For more than 50 years American states and others have utilized the group home concept of residential living and care to house and provide services to the mentally ill and the developmentally disabled. Today more and more are also serving the elderly. Tens of thousands of these homes have also served the indigent with very limited resources and these providers are to be commended for doing so much with so little. It is indeed a labor of love.
Many of these homes have contracted with community mental health agencies and other organizations and in some instances have been paid up to $300.00 per night for residential services. This daily per diem has decreased in recent years especially as we focus less on what we once called the one on one residents – but for over a decade many still received an average of $80.00 to $140.00 per night. On the low-end for a 6-bed home that creates a monthly gross income of just under $15,000.00 and on the high-end in more recent years a monthly gross of $25,460.00.
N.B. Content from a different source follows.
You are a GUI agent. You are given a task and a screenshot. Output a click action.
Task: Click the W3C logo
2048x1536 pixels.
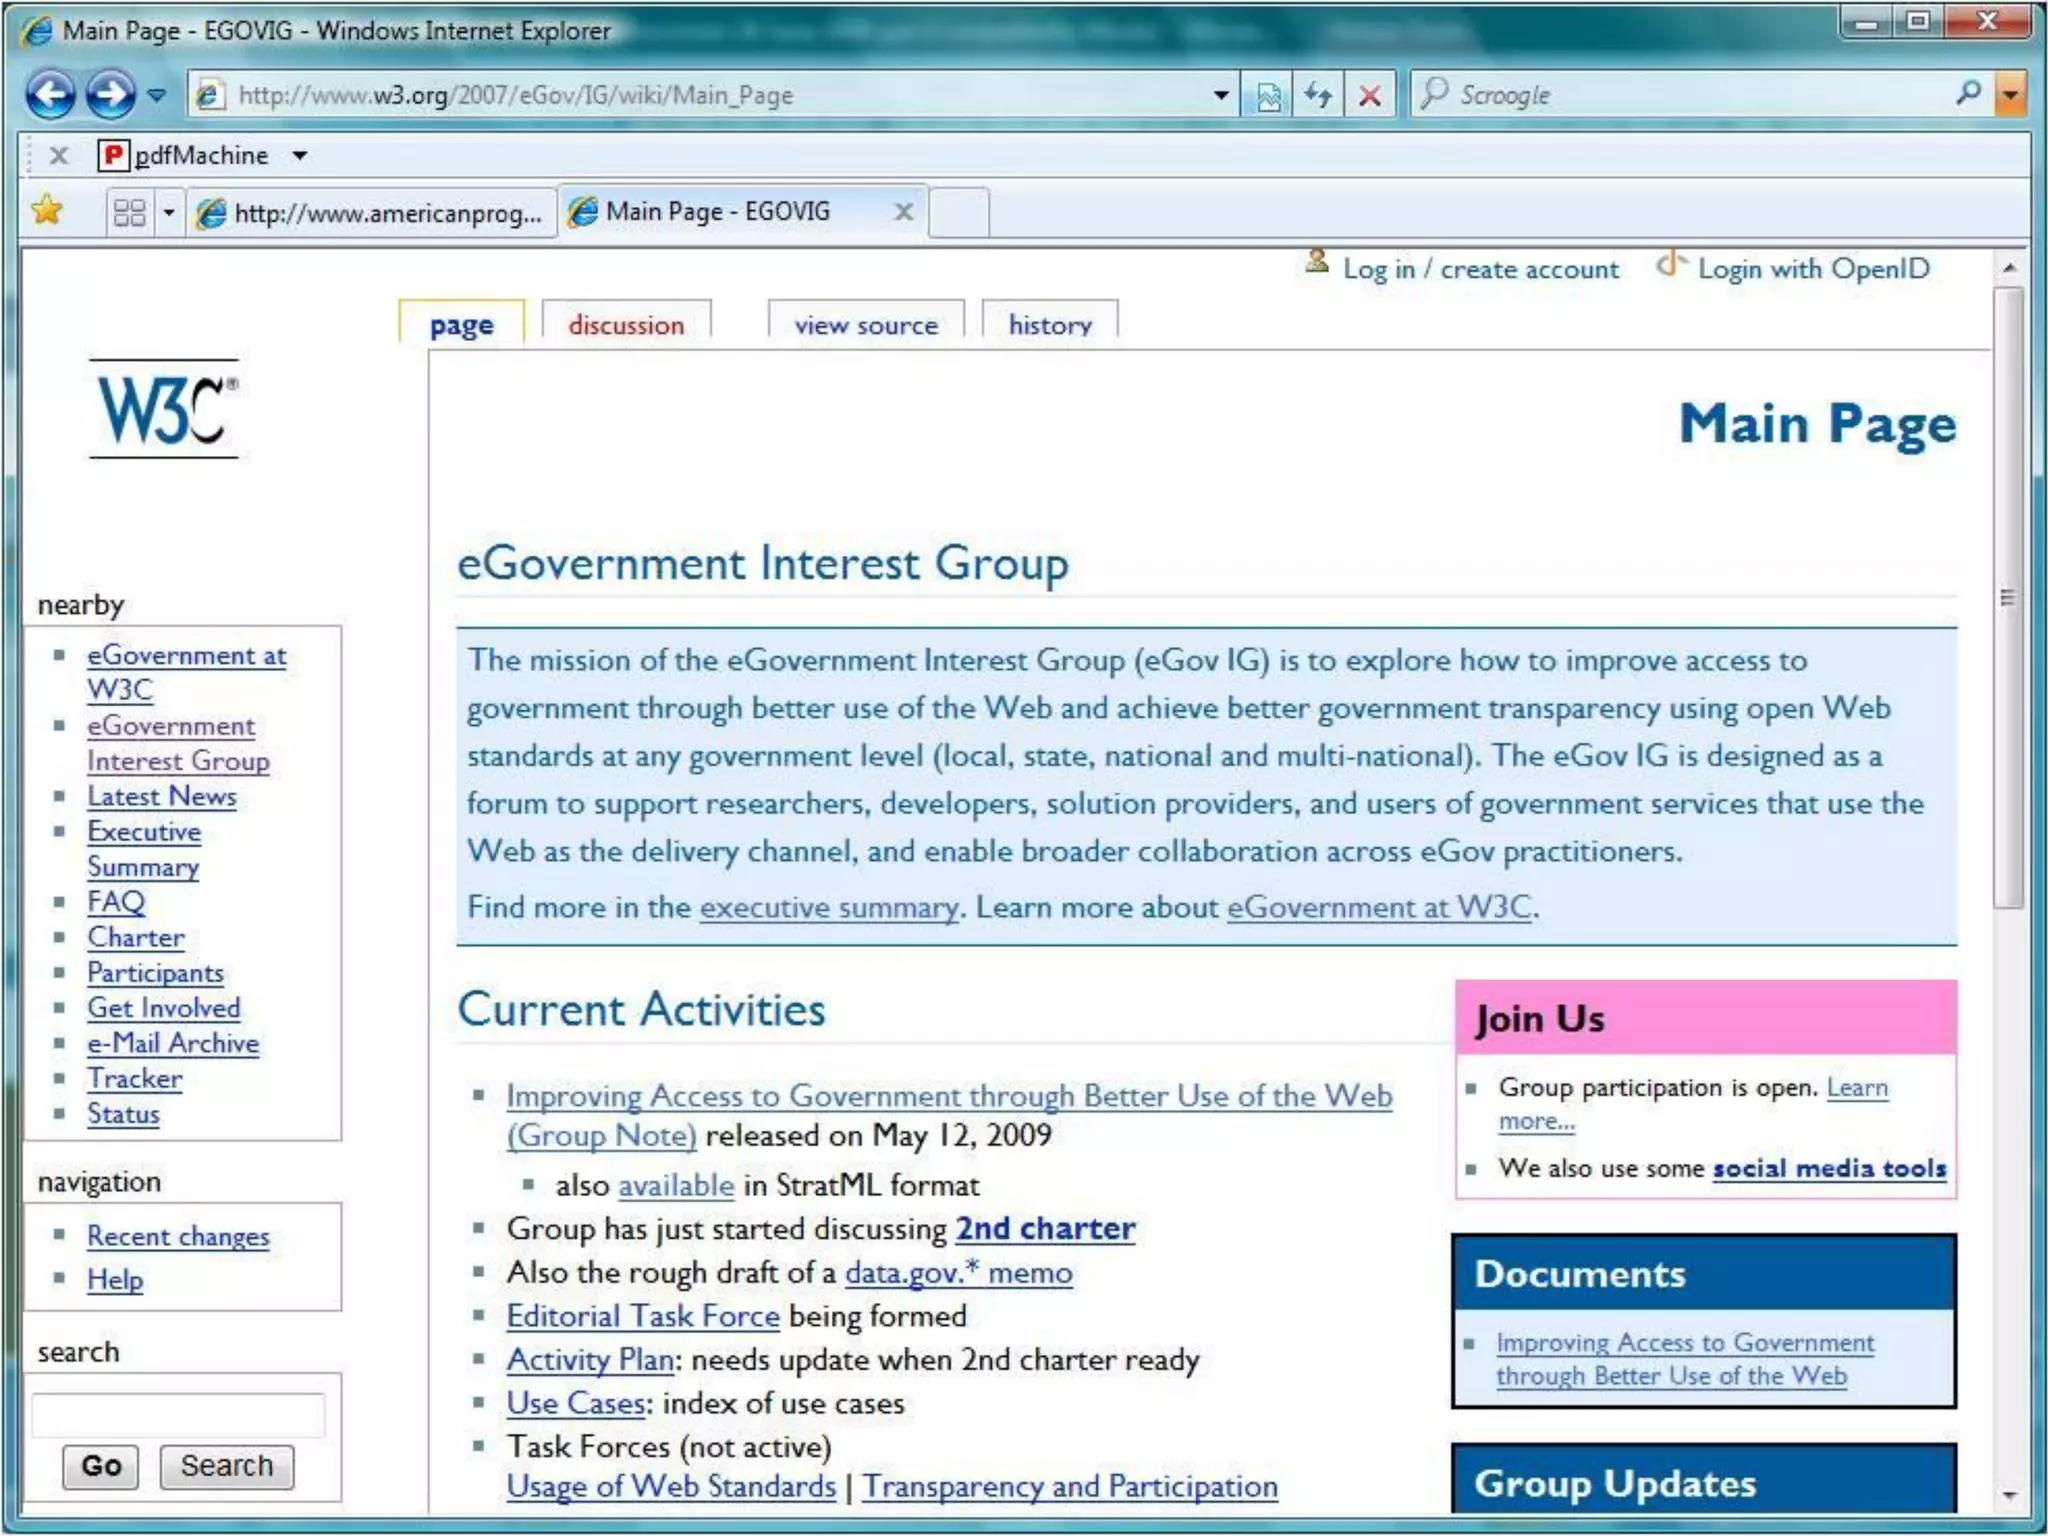click(165, 410)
Still on either end of the financial spectrum, there is more than enough revenue for a weekly or maybe even a twice weekly outing away from the licensed home. It could be a simple walk through a local art museum or science center along with a quick lunch trip to a smorgasbord. For some perhaps a movie, mall visit or depending upon the interests and behavioral history of the population, even a weekend at a local waterpark type resort, (i.e. www.kalahariresorts.com, www.greatwolflodge.com, etc.) A trip to the park with staff for one on one board games, etc. can even be stimulating activities outside of the home.
Yet an amazing number of homes, advertising that regular activities are a part of their service offerings are never taking residents anywhere. Some even dishonestly advertise that they provide regular activities when in fact they do not! They just want to collect the money and run.
When an activity routine is a part of what is assured when contracts to provide care are entered with community mental health agencies, their inspections will question such a schedule and should ask to see validation of a regular outings routine. However, these agencies must be quick to snatch contracts from homes that are not investing in regular, meaningful activity outside of the home. When such language requiring a solid routine is in the contracts this is surely a basis to terminate the contract at once. Community mental health agencies should do so without fail.
A provider of care who demonstrates a minimal focus on those being served must be forced out of the business. Some residents complain, others may fear change due to their limitations while some may be intimidated by the provider and avoid complaint but all the while are suffering inside. The greedy provider may not even care.
Even a trip to a day services program aimed at this population could be helpful. Some group living providers will not even recommend such attendance although mental health caseworkers should insist upon it. Some substandard providers fear that residents will mingle with others who have better living conditions and as a result manipulate their way into a better managed home. Providers who are creating and managing a quality environment for their residents have no such worries.
Even if your population is too fragile for certain activities, providers should feel obligated to find what really works.
The community should be concerned. Let’s move as far away as possible from homes that refuse to focus on meaningful outside activity which could stifle the mental health and psychological comfort of those being served. At the same time let’s praise and support those providers who look beyond their own greed and keep residents engaged.